Remember to clean up the dog poop as soon as possible to not attract other animals to do their business on your lawn too.
Put Up Signs
For many people, if dog owners cleans up after their dog, where they decide to poop may not be a big issue.
However, if you prefer to keep your lawn dog-free, you can try to put up signs indicating the importance of your neighbors leashing their dogs or making sure to pick up the dog poop before they leave.
A respectable dog owner will abide by these signs. If you still find dog poop showing up on your lawn, you can install security cameras just to see who the culprit is.
Once you put a face to the deed, you can confront the dog owner in a polite way if necessary. Remember never to use an accusatory tone to your neighbor and try to keep things as peaceful as possible.
Do not resort to extreme methods such as calling animal control, initiate a huge argument the whole neighborhood can hear or engage in malicious practices such as laying out poisonous chemicals.
There are times when the dog owner coincidentally runs out of dog poop bags to pick up the poop. We have encountered this issue more than once as sometimes it’s hard to gauge how many times your dogs will go.
If this is the problem, it’s easy to rectify by offer dog poop bags on your property. You can attach a roll onto your fence or mailbox if you notice your yard serves as a dog poop hub.
Use Your Dog
We’re not saying sic your dog onto your neighbor’s dog, but having your dog “tell” the other dog in a canine language that this is his property, may deter your neighbor’s dog further.
If your dog is trained to poop in the yard, his dog poops can be enough to act as a deterrent. If your dog often does his business in the yard, it could show your neighbor’s dog that this land is spoken for.
This is especially true if your dog will “tell him off” with warning barks.
Is It Really That Bad?
If you don’t mind your neighbor’s dog pooping in your yard, then that’s great! It’s harmless if your neighbor cleans up after their dog right away or you pick up after them every day.
However, there are some downsides to having your yard become the public bathroom for dogs. First of all, dog poops in your garden are not aesthetically pleasing.
With all the work that went into planting the perfect garden, we’re sure those with a green thumb won’t appreciate flowerbeds littered with dog poop.
It’s also not a very healthy thing to have on your lawn if you can help it. Dog poop can contain bacteria that can be harmful to a person’s health. If you cannot be on point with the cleanup, then you should ask your neighbor to keep his dog off your garden.
For people who have children, there is more of a chance they could come into contact with the neighbor’s dog pooping on the lawn. If you or your kids or dog touch the bacteria-laden poop without washing your hands, you could get sick.

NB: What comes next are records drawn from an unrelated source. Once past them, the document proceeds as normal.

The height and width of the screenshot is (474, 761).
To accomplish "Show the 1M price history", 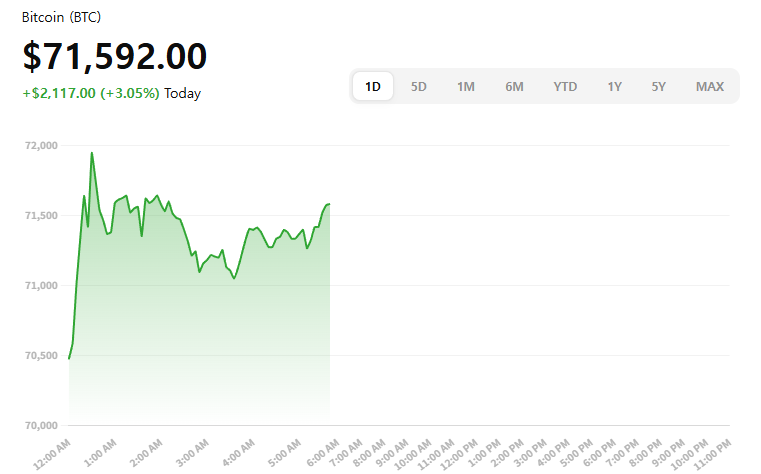I will point(466,86).
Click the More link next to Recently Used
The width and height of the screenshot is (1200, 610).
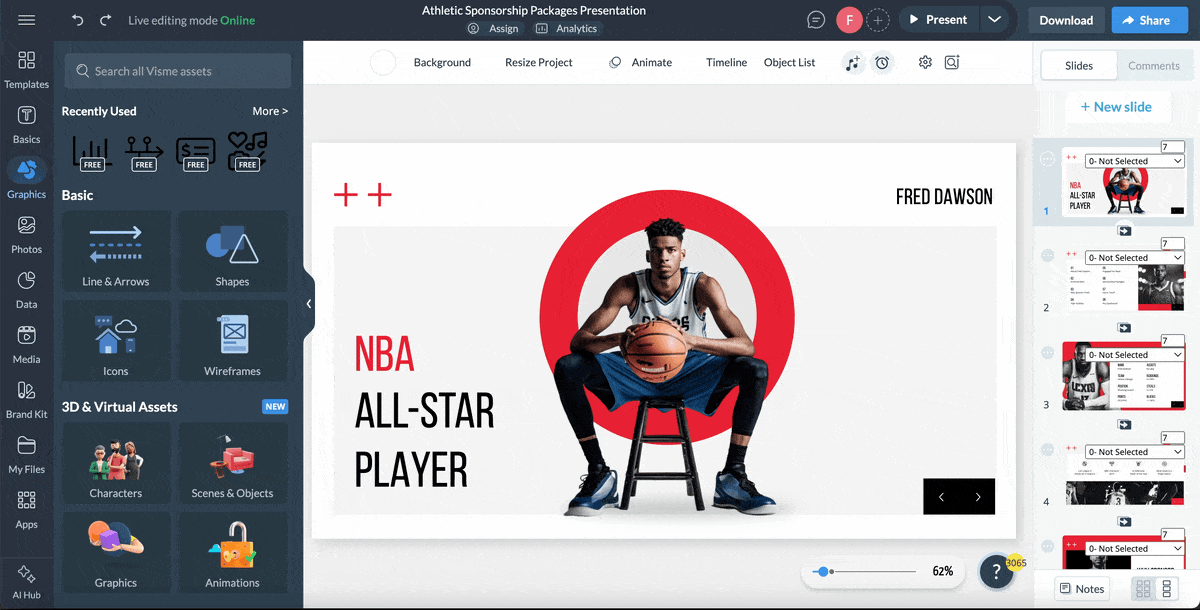pyautogui.click(x=269, y=111)
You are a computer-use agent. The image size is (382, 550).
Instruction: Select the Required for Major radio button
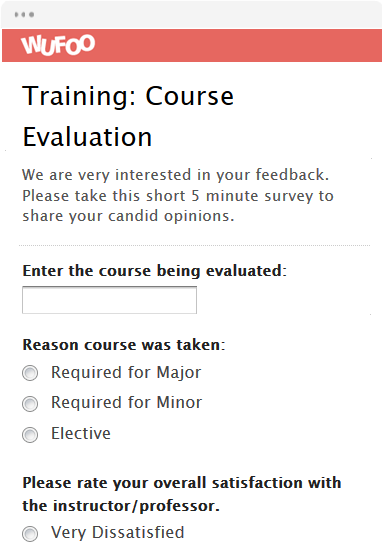(30, 373)
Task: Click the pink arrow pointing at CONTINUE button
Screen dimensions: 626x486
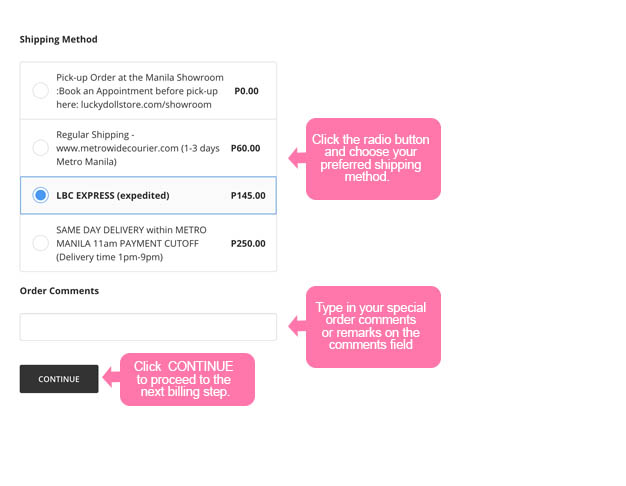Action: coord(109,378)
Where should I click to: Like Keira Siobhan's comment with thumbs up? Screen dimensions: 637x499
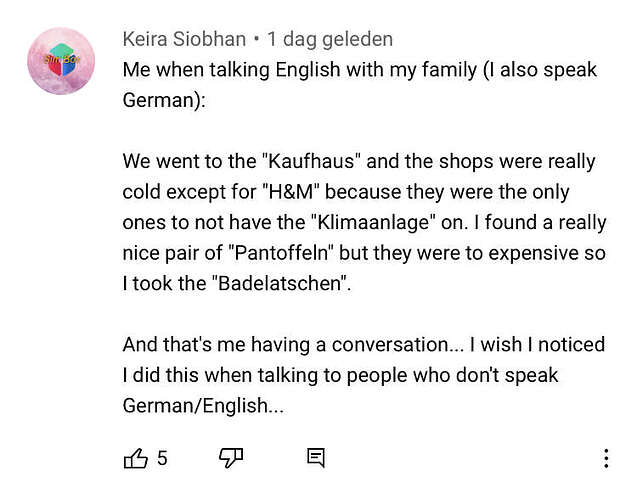(135, 458)
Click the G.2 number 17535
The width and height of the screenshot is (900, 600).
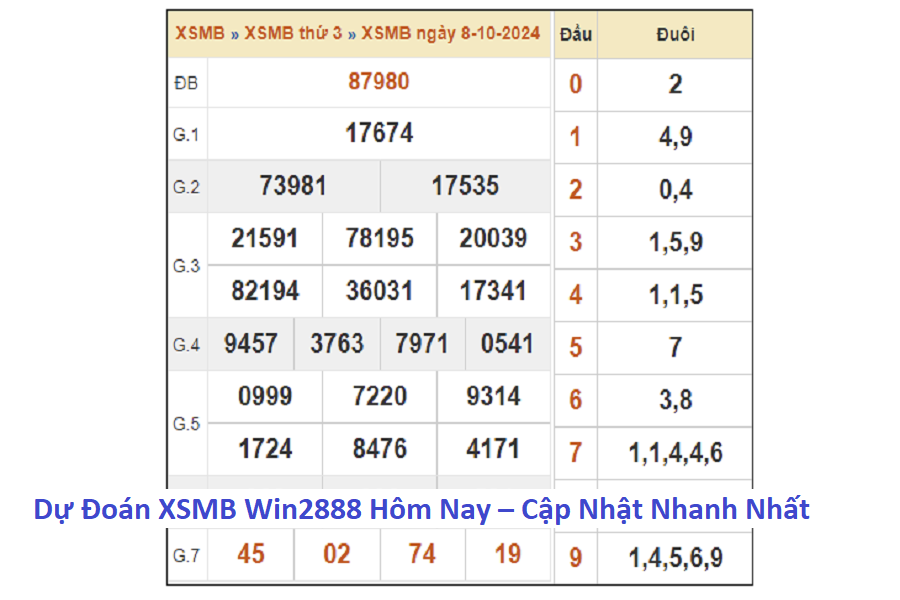pos(465,186)
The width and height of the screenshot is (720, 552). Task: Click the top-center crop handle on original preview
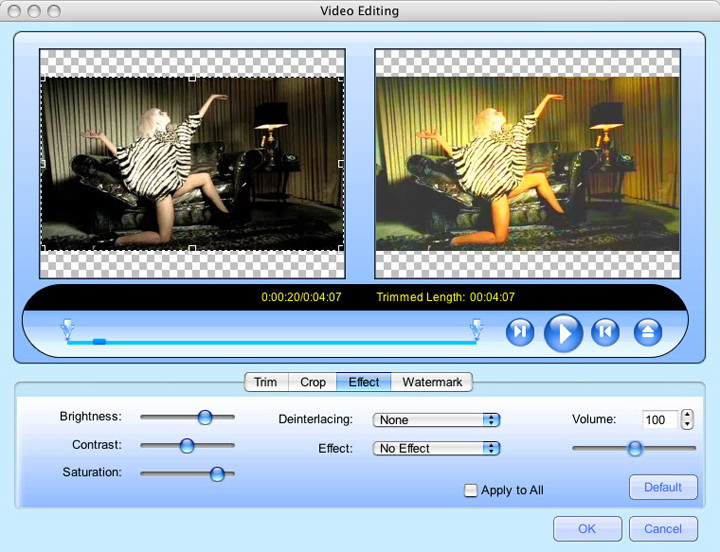[x=192, y=77]
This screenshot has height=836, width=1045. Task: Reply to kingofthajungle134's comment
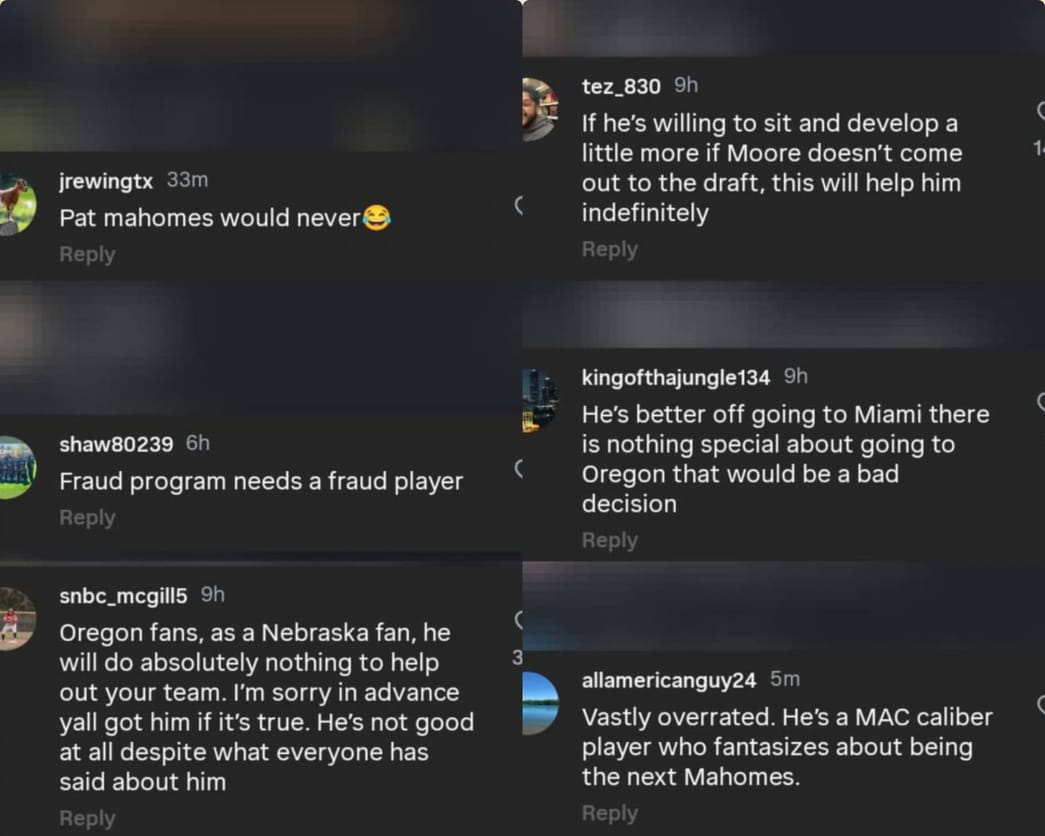point(610,540)
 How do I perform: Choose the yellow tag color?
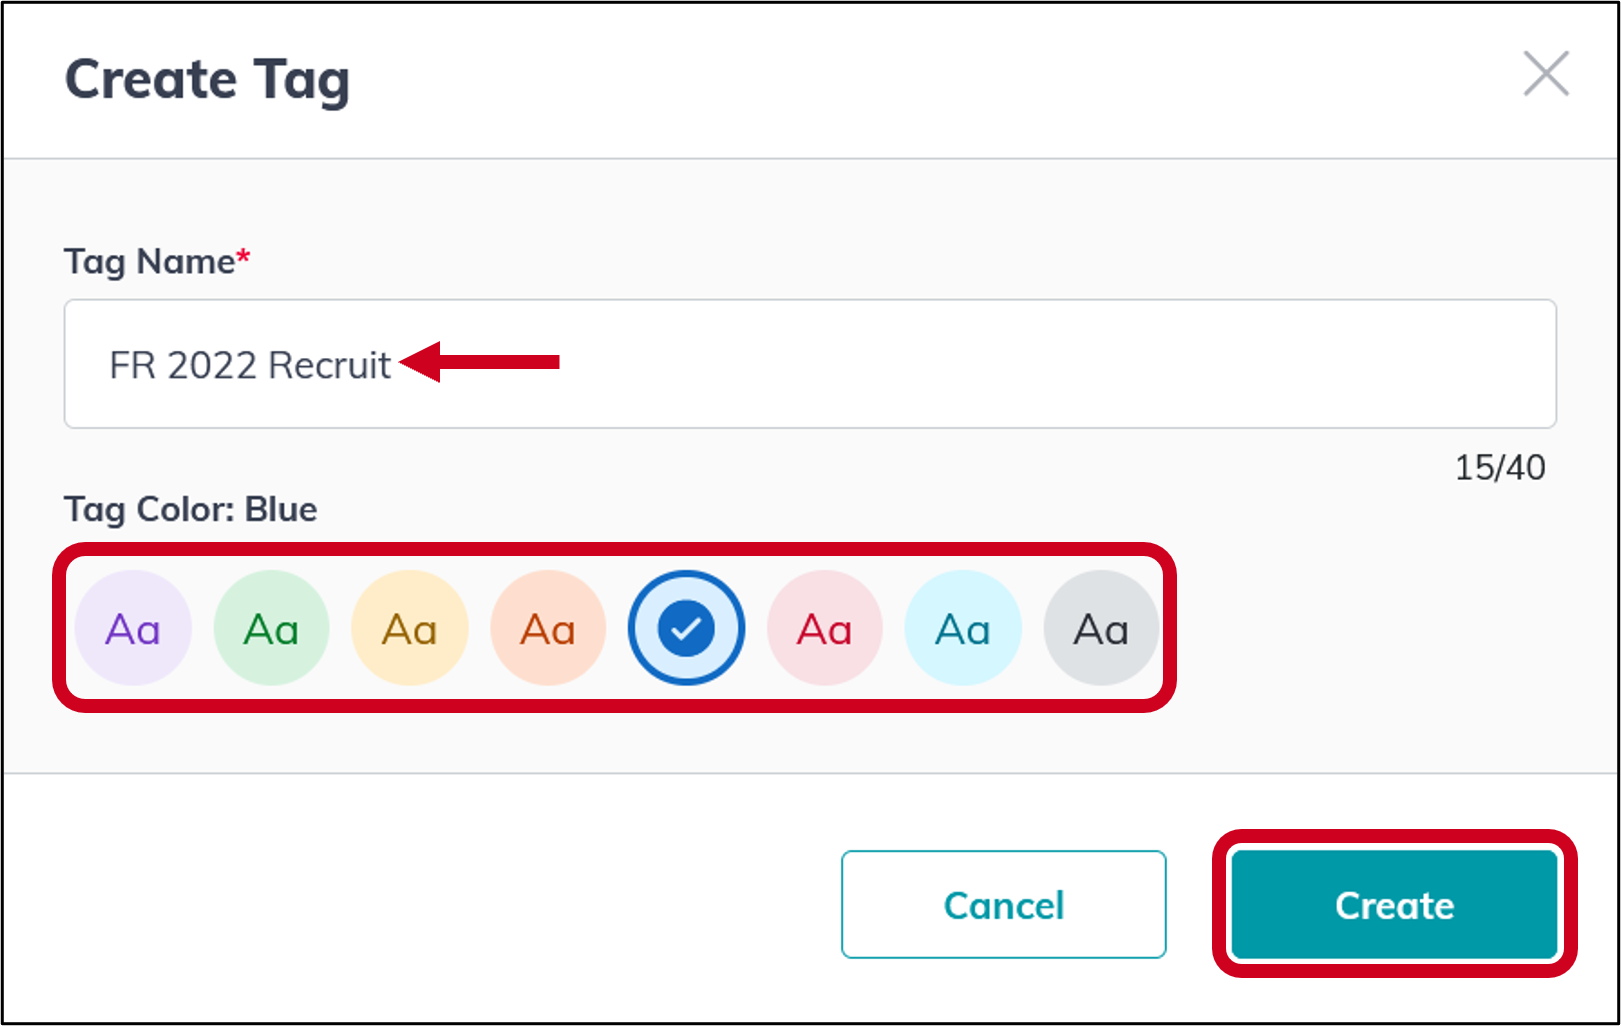409,628
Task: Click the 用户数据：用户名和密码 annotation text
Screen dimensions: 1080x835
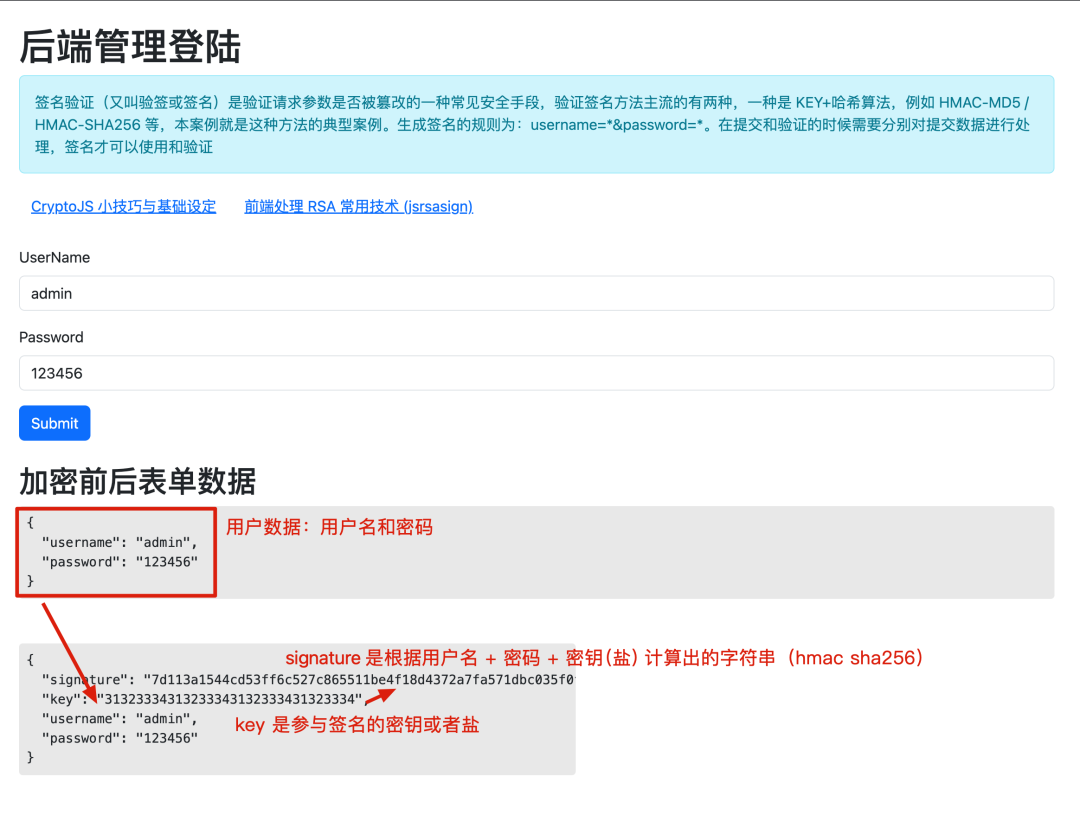Action: click(x=330, y=527)
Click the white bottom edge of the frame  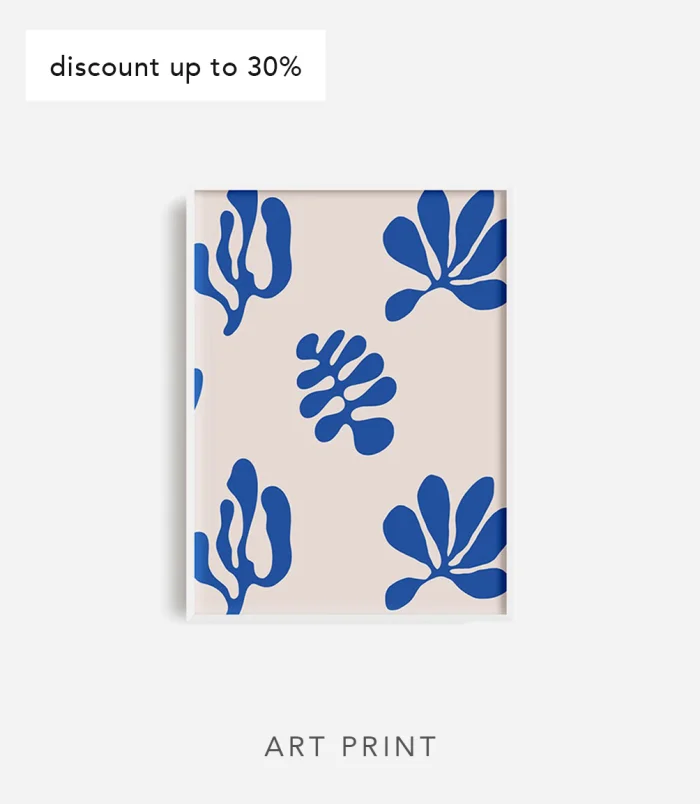tap(347, 618)
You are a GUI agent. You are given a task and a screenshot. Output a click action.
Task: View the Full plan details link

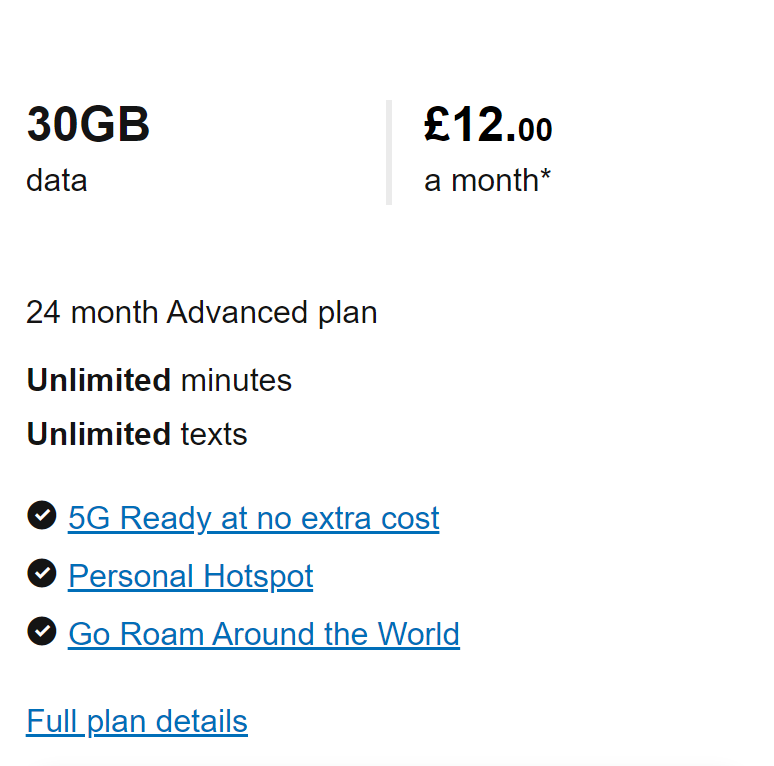[x=137, y=722]
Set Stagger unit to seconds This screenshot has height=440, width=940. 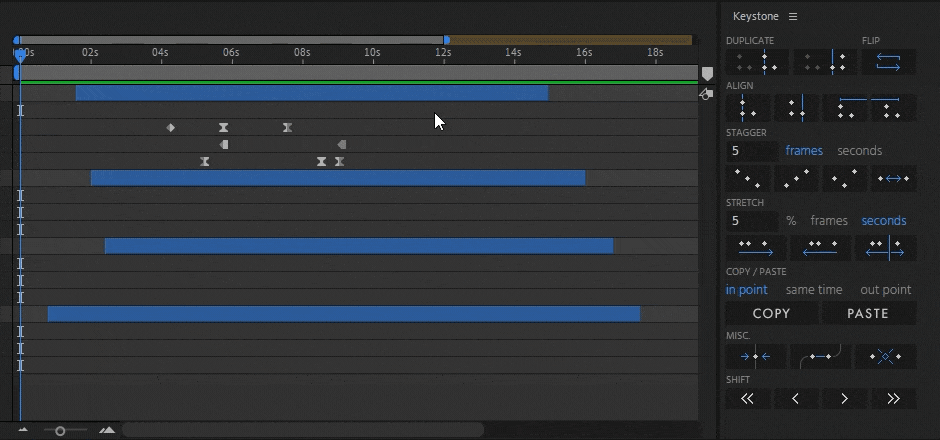pos(859,151)
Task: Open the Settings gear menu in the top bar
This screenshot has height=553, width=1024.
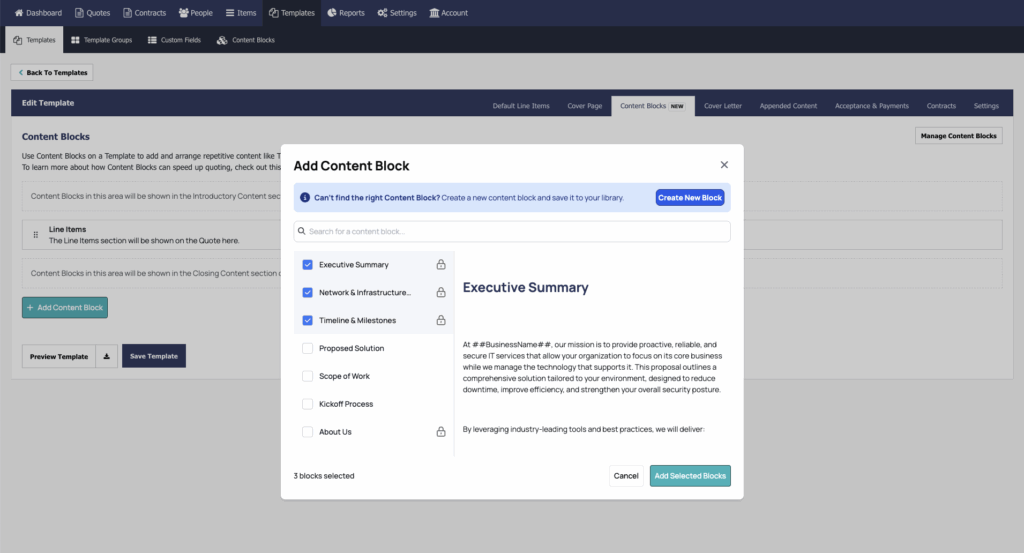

Aside from the harmful chemicals, the poop can sometimes attract more pests onto your yard. With more of these animals gaining entry, there is more risk of diseases spreading in the neighborhood.
It takes time and patience to make sure an animal keeps off your lawn. To keep your neighbor’s dog from gaining entry into your house, garden, or lawn, it will take patience and a lot of communication and training.
Don’t try to take on the responsibility by yourself without negotiating with your neighbor if you decide to use deterrents or training tools.
In the end, it is their dog even though it is your lawn. To avoid disagreements, always keep them in the loop. Hopefully over time, both of you working together can reach the desired result.
If you are able to, turn the sprinklers on in your yard when the dog is doing the deed to really see results. It will be more effective as the dog will understand that pooping on the lawn is the issue more so than his presence.
Did You Know?
Saying “no” to the dog and teaching him right before, during or right after the act will get the message across more clearly. It is a form of direct training that will likely show better results if done right.